From a legal standpoint, the Court's comment that a RTP sent to Callidus prior to Cheese Factory's bankruptcy would have created an obligation to pay the unremitted GST/HST seems flawed in this particular context. Indeed, the facts of this case do not indicate that Callidus owed any amounts or was about to loan or advance money to the tax debtor (i.e. Cheese Factory) or to another secured creditor "who has a right to receive the payment that, but for a security interest in favour of the secured creditor, would be payable to the tax debtor."10 As a result, a RTP would likely have been useless in this particular context. The Court's distinguishing of the Supreme Court decision Toronto-Dominion Bank v. Canada11 on the basis that no RTP was issued therefore appears to be a false analogy.

According to the Court: "[t]he question was not whether Callidus was independently liable, but whether the trust continues to operate notwithstanding bankruptcy."12 Even by proving a "pre-existing, fully engaged cause of action," the Crown had to reconcile its position with subsection 222(1.1) of the ETA, which states that the deemed trust under subsection (1) does not survive bankruptcy. However, at any moment prior to bankruptcy, the Crown has an absolute priority on the disposition of the tax debtor's assets, despite any security interest in the property or in the proceeds thereof. In the case at hand, the Crown appeared to have no other means to assert its priority in order to recover the amounts deemed to be held in trust, except for sending a letter to Callidus as soon as possible and subsequently filing a statement of claim. Based on the CRA National Collections Manual, the procedure generally followed by the tax authorities when asserting a deemed trust is to notify the person holding the proceeds of disposition by issuing a deemed trust claim letter.13 In a context where the tax debtor gives the proceeds of disposition of its assets to one of its secured creditors voluntarily, the Crown cannot assess the secured creditor directly, and may not be able to use the other enforcement mechanisms provided for in the ETA. Based on this decision, the Crown's right to exercise its absolute priority pursuant to the ETA deemed trust in the hands of a secured creditor prior to the tax debtor bankruptcy becomes moot in practice: considering that the moment the Crown sends such a letter, a secured creditor can simply provoke the bankruptcy of the tax debtor, thereby nullifying the deemed trust's priority. Moreover, considering that several months can pass between the issuance of the deemed trust claim letter and the actual bankruptcy of the tax debtor, this situation certainly puts the Crown in a puzzling predicament.

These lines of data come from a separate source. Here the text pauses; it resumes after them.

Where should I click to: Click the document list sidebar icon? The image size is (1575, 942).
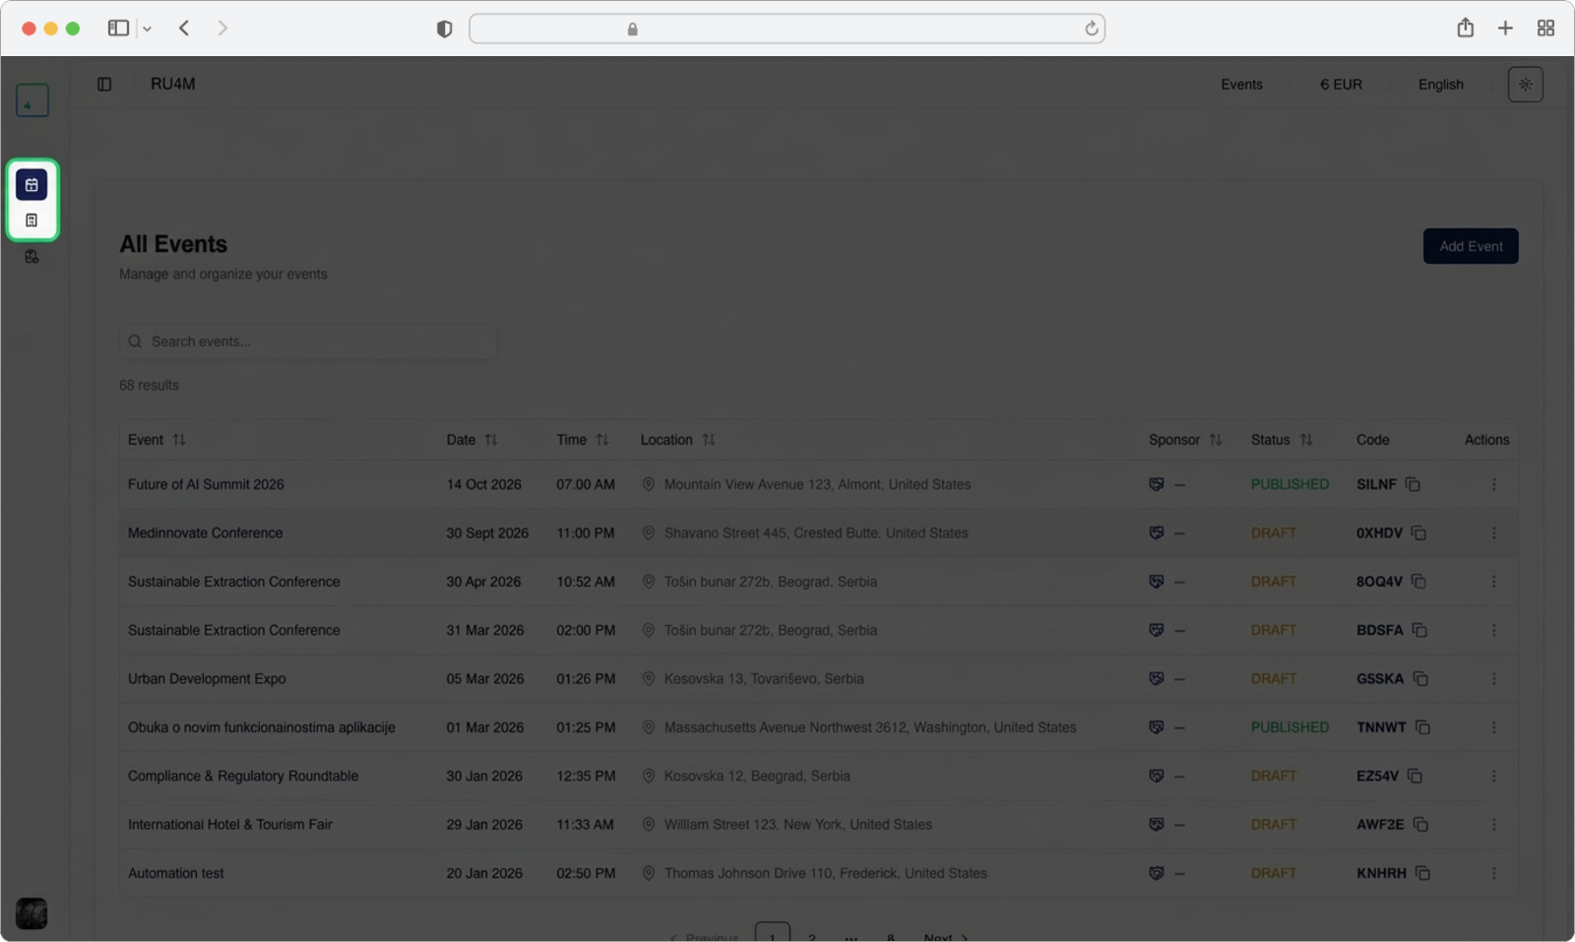[x=32, y=220]
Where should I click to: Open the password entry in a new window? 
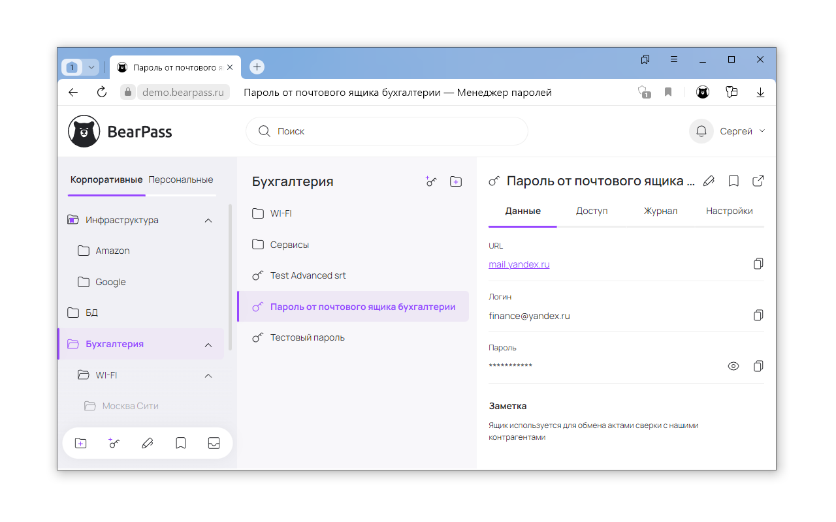coord(758,181)

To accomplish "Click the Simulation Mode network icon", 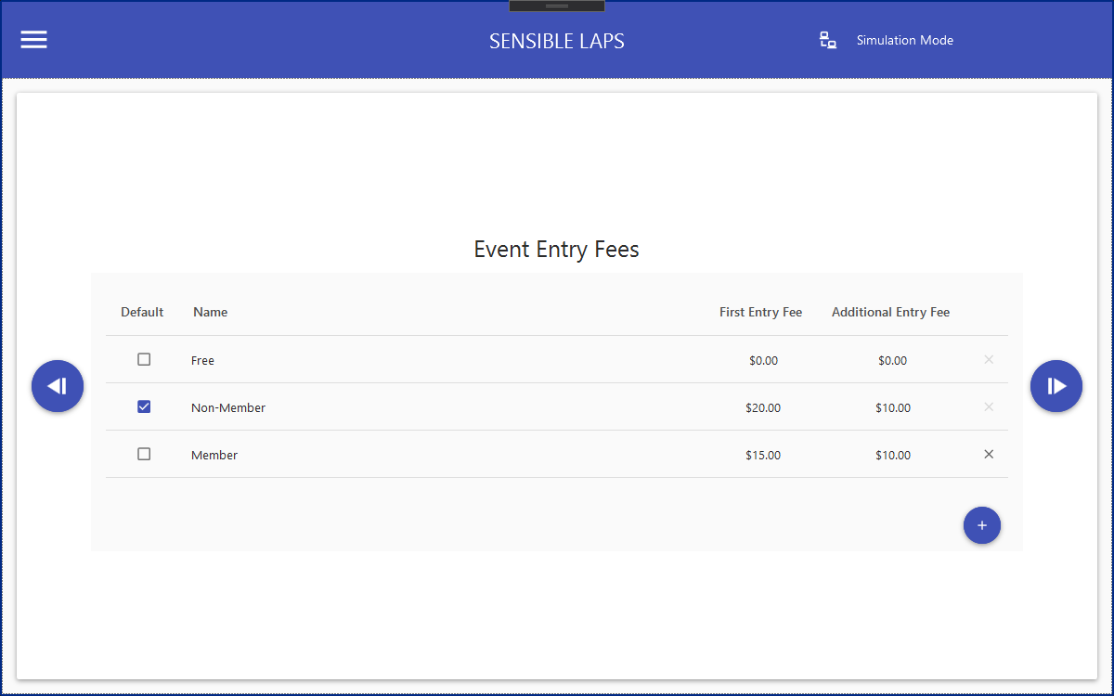I will (828, 40).
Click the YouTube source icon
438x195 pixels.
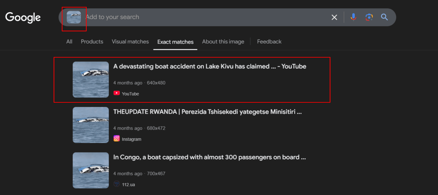tap(117, 93)
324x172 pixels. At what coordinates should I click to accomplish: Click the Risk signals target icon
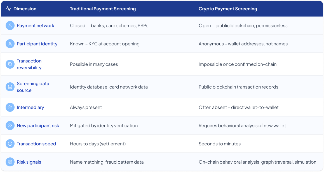click(10, 162)
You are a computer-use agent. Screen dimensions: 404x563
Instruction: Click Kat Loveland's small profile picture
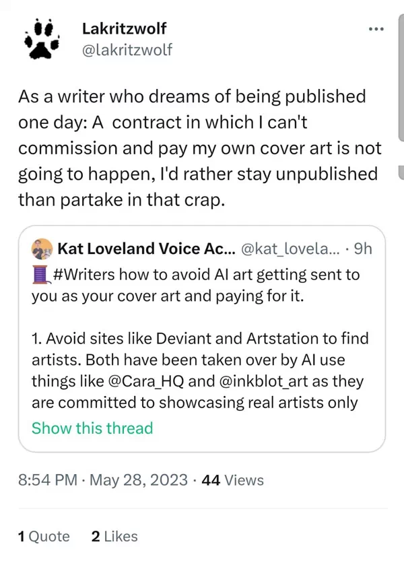point(42,249)
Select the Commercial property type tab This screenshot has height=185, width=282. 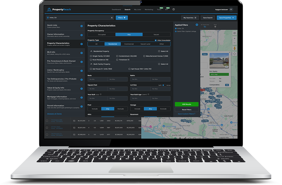[129, 44]
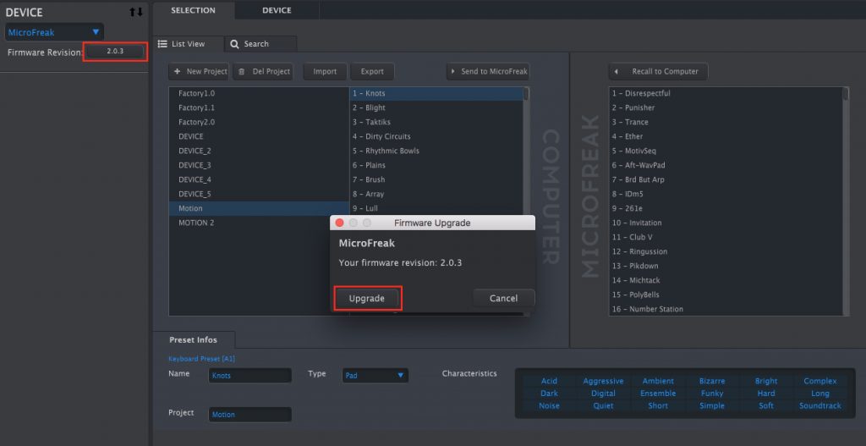Screen dimensions: 866x446
Task: Cancel the Firmware Upgrade dialog
Action: [x=503, y=298]
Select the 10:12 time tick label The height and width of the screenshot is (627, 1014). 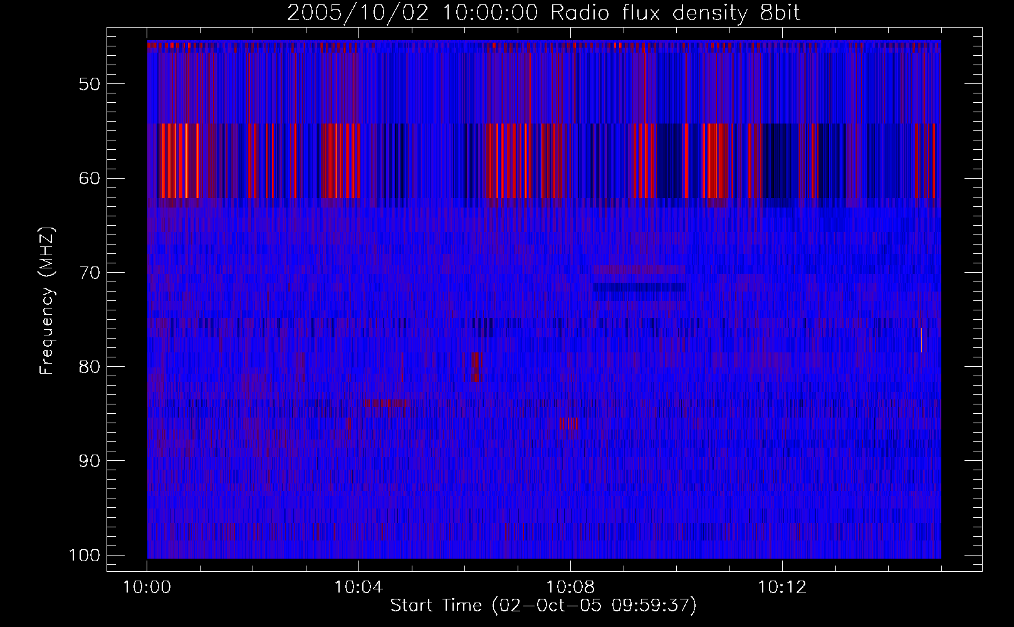coord(781,587)
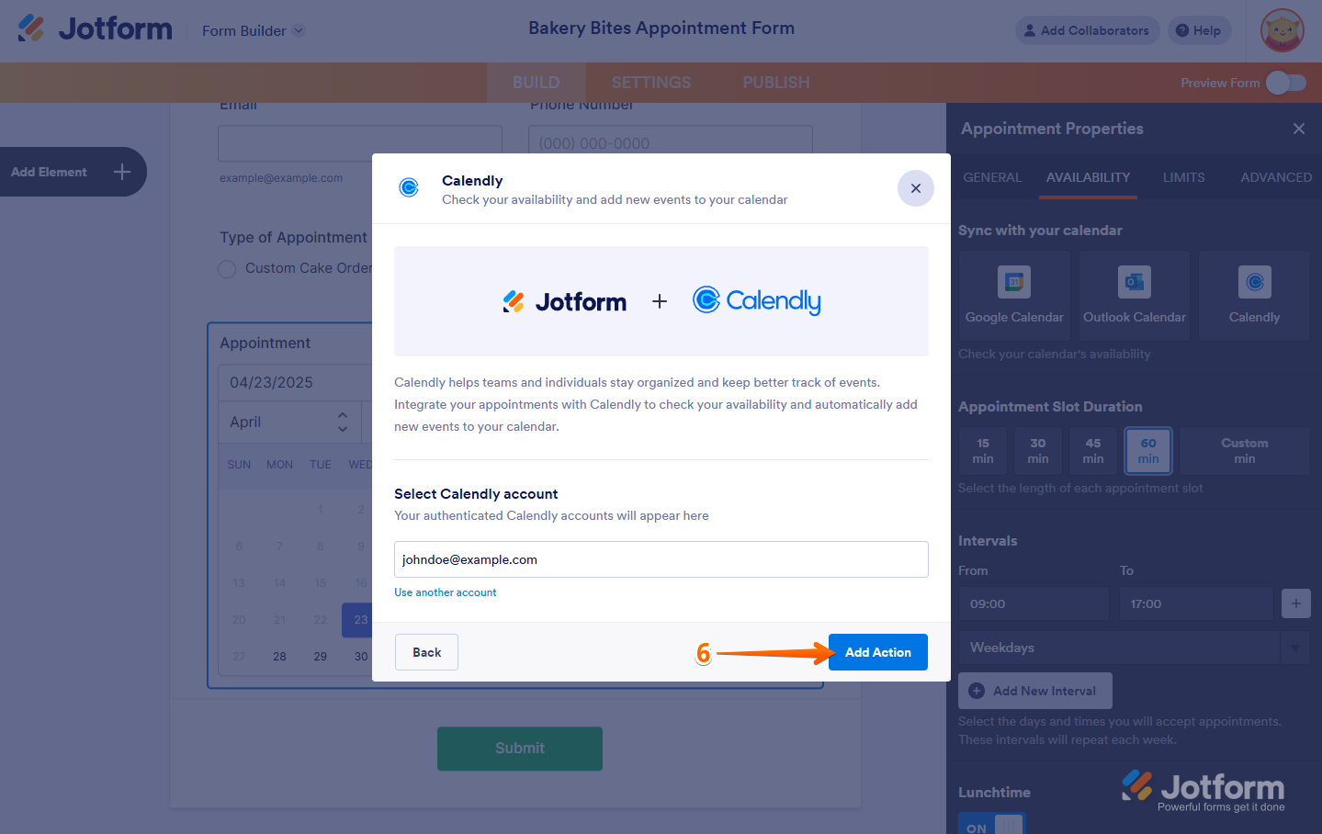This screenshot has width=1322, height=834.
Task: Open the SETTINGS tab
Action: (x=650, y=83)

It will be interesting to follow the developments regarding this recent case in the coming months. While this decision appears to be a positive development for secured creditors, it must be applied with caution. In this regard, please note that a Notice of Appeal was filed on September 15, 2015.


The authors wish to thank Marc-William Carrothers, Rémi Leprévost and Danny Duy Vu for their valuable collaboration in drafting this article.

  1. 2015 FC 977.
  2. Id., para. 5.
  3. Subsections 61(2) and 67(3) of the BIA specifically provide that any deemed trust created by federal or provincial legislation does not survive following bankruptcy unless the amounts deducted are considered source deductions.
  4. Id., para. 7.
  5. Id., para. 12.
  6. Id., para. 24.
  7. 2010 SCC 60.
  8. Id., para. 45.
  9. 2009 SCC 49.
  10. Para. 317(3)(b) ETA.
  11. 2010 FCA 174, affirmed by the Supreme Court of Canada in Toronto-Dominion Bank v The Queen, 2012 SCC 1.
  12. Supra note 1, para. 40.
  13. CRA National Collections Manual, January 2015, GST Partner (Toronto: Carswell) (CD-ROM database).